## Collected data entries
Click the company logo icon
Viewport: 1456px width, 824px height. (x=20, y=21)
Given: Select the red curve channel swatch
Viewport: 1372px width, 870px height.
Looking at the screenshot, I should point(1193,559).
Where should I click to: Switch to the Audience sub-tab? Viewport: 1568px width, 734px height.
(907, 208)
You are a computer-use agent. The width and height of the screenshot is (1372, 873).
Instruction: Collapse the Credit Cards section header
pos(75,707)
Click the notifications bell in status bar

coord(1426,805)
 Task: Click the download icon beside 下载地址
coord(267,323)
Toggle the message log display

## PROBLEM REQUIREMENTS
Retype exactly, and only, the lines from the line holding "You are a computer-use" through the last line of the data; both of those lines count.

## ANSWER SECTION
You are a computer-use agent. The width and height of the screenshot is (1372, 873).
Instruction: Collapse the Credit Cards section header
pos(75,707)
Click the notifications bell in status bar

coord(1426,805)
 Task: Click the download icon beside 下载地址
coord(267,323)
Toggle the message log display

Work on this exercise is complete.